Fig. 3.9. Schematic representation of the branches of the internal iliac artery. 1, A. dorsalis penis; 2, A. penis profunda; 3, A. bulbaris penis; 4, A. pudenda interna; 5, A. perineal superficialis; 6, A. rectalis interior.
After probing the internal pudendal artery, the vasoactive substance is applied intracavernosally and its effect is waited for 5-10 min before the actual imaging of the penile vessels is performed (Fig. 3.8). The examination can be performed under local anesthesia, although vasospasm is more likely to be avoided with peridural anesthesia, resulting in better quality images. Here, the limit of reasonableness for the patient is touched. If a surgical procedure is planned, the outflow and course of the inferior epigastric artery should be visualized. Conventional large-blade angiography technique and digital subtraction angiography are used as technical procedures, with the latter procedure having a lower radiation exposure.
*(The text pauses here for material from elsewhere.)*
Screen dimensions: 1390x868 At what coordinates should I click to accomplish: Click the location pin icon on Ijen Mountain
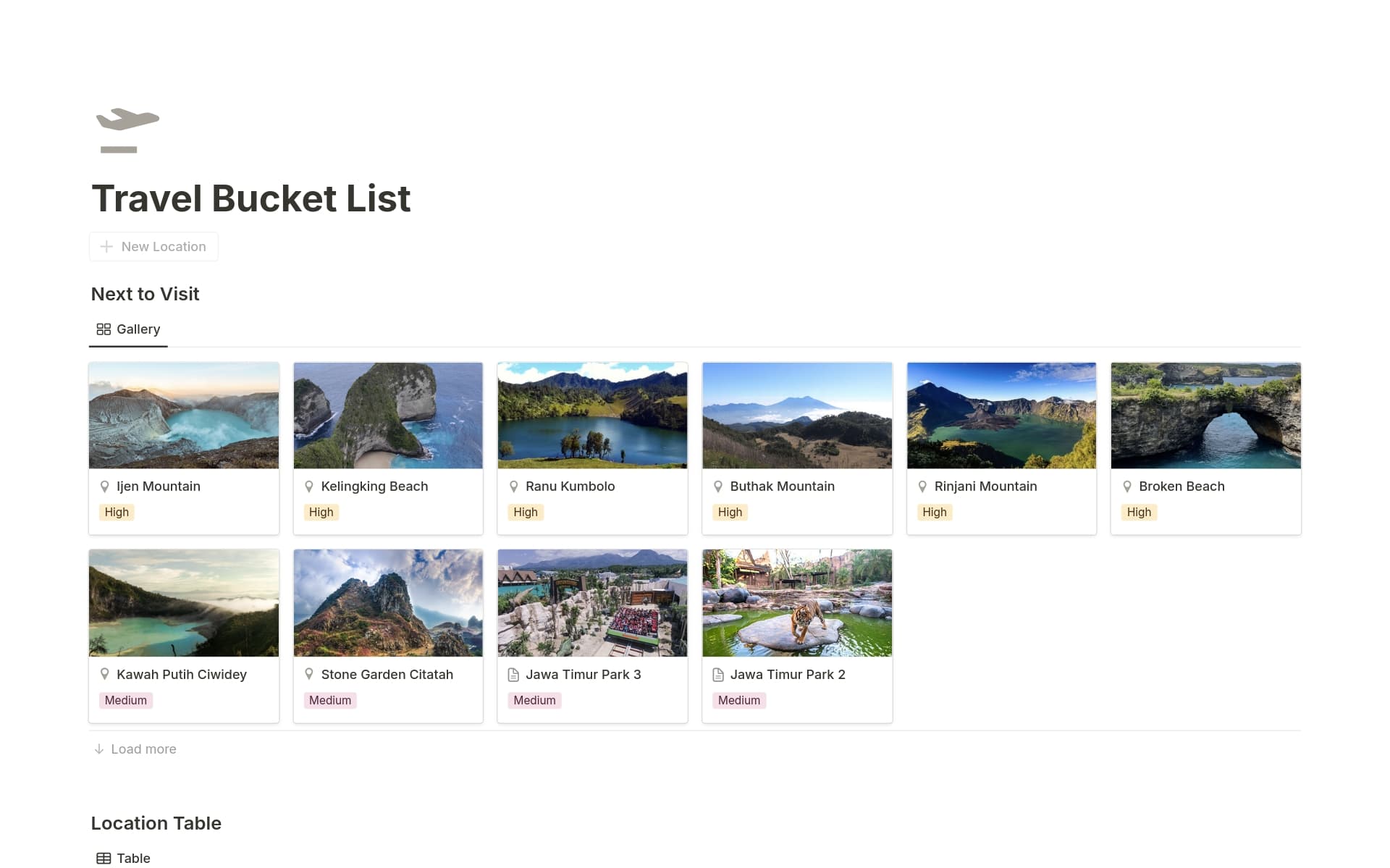(106, 486)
Local complications potentially occurring at the puncture site include: Hematoma formation, thrombosis, embolism, vessel dissection, aneurysm formation, arteriovenous fistula formation, infection, and rebleeding from the puncture site. Systemic side effects are primarily due to contrast agent application in the sense of a hypersensitivity reaction, which have become very rare with the use of nonionic contrast agents. In addition, radiation exposure must be considered, which is why patients with ongoing family planning are advised to refrain from fathering a child for six months [1]. Contraindications to angiography include severe contrast allergy, renal insufficiency, or blood clotting disorders.
Because primary impotence must be suspected to be a congenital vascular malformation that may not be diagnosed on Doppler sonographic examination, the indication for angiography should be more generous. Vascular angiomas [3], arteriovenous fistulas [4], and hypoplasias have been described as such malformations [1]. Whether unilateral hypoplasias are really the cause of erectile dysfunction or just an incidental finding is often difficult to decide in individual cases.
Although high correlations between penile angiography and Doppler ultrasonography have been described, Doppler ultrasonography has the higher value in the penile area, so that pathological angiographic findings should be checked here. In secondary impotence, angiography is still important, especially in post-traumatic erectile dysfunction, in the context of expert opinions on the localization and extent of the injury. Traumatic AV fistulas can also only be diagnosed in this way. However, the hemodynamic relevance of described morphological changes can only be determined by Doppler ultrasonography.
Penile angiography is an invasive examination procedure to detect pathological changes in the internal iliac artery and penile vessels. In the routine screening of patients with erectile dysfunction, this method has been superseded by ultrasound-guided procedures and remains reserved for a few selected indications because of the technical complexity and potential risks to the patient.